Davila sued because Aetna refused to pay for the Vioxx his physician prescribed for his arthritis pain. Instead, he took Naprosyn which Aetna approved. As a result of taking Naprosyn, Davila allegedly suffered an intestinal reaction causing hospitalization and extensive treatment. Calad, a beneficiary of CIGNA, underwent complicated hysterectomy surgery for which her doctor ordered a hospital stay of longer than the usual one day. CIGNA’s discharge nurse ruled that Calad did not meet the plan’s criteria for an extended stay and denied coverage for any extra days. Calad left the hospital after one day, suffered post-surgical complications, and had to be re-hospitalized and undergo further treatment.

Aetna and CIGNA successfully removed the cases to federal district court arguing ERISA pre-emption of the state law claims. Davila’s and Calad’s motions to remand to state court were denied, and the district court dismissed their complaints with prejudice for their refusal to alter their complaints to assert claims under ERISA. Davila and Calad appealed to the Fifth Circuit which agreed with them that their claims that their HMOs failed to exercise ordinary care under state law did fall outside of ERISA and, therefore, could be brought in state court.

In contrast, the Supreme Court determined that Davila’s and Calad’s claims fell squarely within the purview of ERISA and, thus, were completely pre-empted by the federal law. The Court found that the basis of the dispute was essentially a breach of an ERISA-regulated contract and that the plaintiffs’ potential remedies existed only under ERISA. Namely, they could have sought reimbursement after paying for the prescribed treatment themselves or could have sought a preliminary injunction. In its decision, the Court refused to entertain the notion of exceptions to ERISA’s broad pre-emption power. The Court distinguished its decision in Pegram v. Hendrich on the basis that this case did not involve a mixed treatment-eligibility decision.

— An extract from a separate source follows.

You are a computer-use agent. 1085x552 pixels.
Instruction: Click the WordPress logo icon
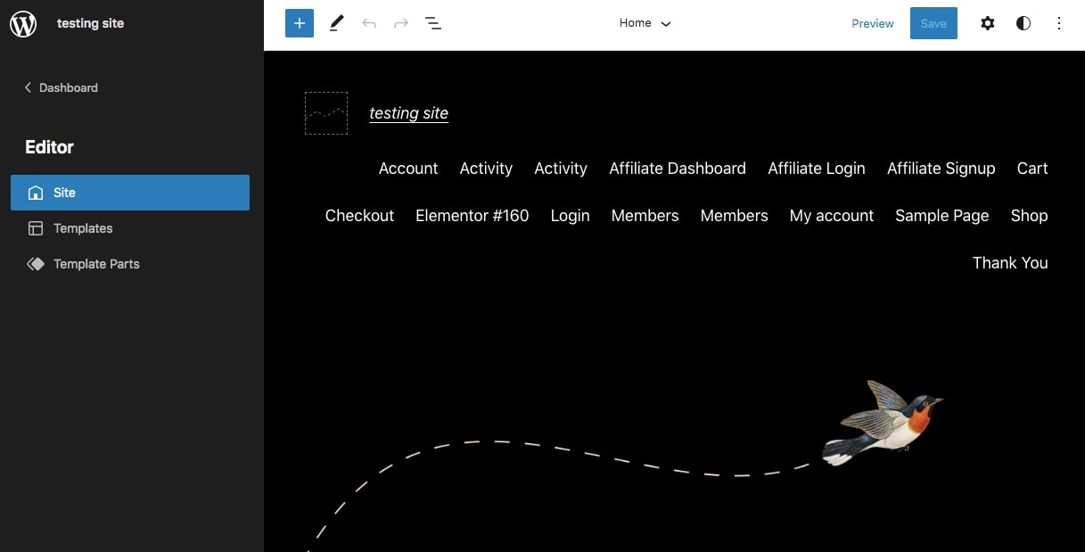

The Court’s decision leaves only the remedies allowed under ERISA for patients who sue their HMOs based on coverage decisions, which are limited. It seems that under ERISA the extent of monetary damages available is limited to the value of services denied by an HMO, and that large monetary damages for injured patients are precluded. The implications of this are discussed below.

Employees

Individuals who have been injured as a result of denials of coverage by their HMOs are now foreclosed from bringing suit for anything more than actual damages or equitable relief. This may increase the likelihood of improper coverage decisions since HMOs will no longer be as fearful of lawsuits challenging their determinations. Some benefits to insured employees may accrue as a result of the decision in Davila. Since the threat of litigation with large damage awards against HMOs has been removed, it is possible that the price of premiums will be reduced and/or the number of benefits may increase based on the same premium.

Employers

Employers who offer HMOs to their employees will also benefit if HMOs reduce the prices of their coverage or offer more coverage for the same price in response to this decision. Employers will not only save on costs, but may be able to offer more comprehensive benefits packages to attract talented employees.

Health Care Providers

As a group, the consequences to health care providers of this decision are probably the most severe. The incentive for an HMO to decide a close coverage decision in favor of an individual is considerably diminished, which will only bring about more difficult ethical decisions for health care providers. These coverage battles will most likely be played out over high-cost and experimental treatments, where HMOs may be inclined to deny coverage initially and wait for the issue to be litigated. The inability to collect anything other than reimbursement of actual costs may also prove to be a disincentive to an individual patient to pursue a suit. Health care providers may find themselves providing more and more uncompensated care to the extent that they are unable to resist pressure to provide treatments that an HMO may not cover.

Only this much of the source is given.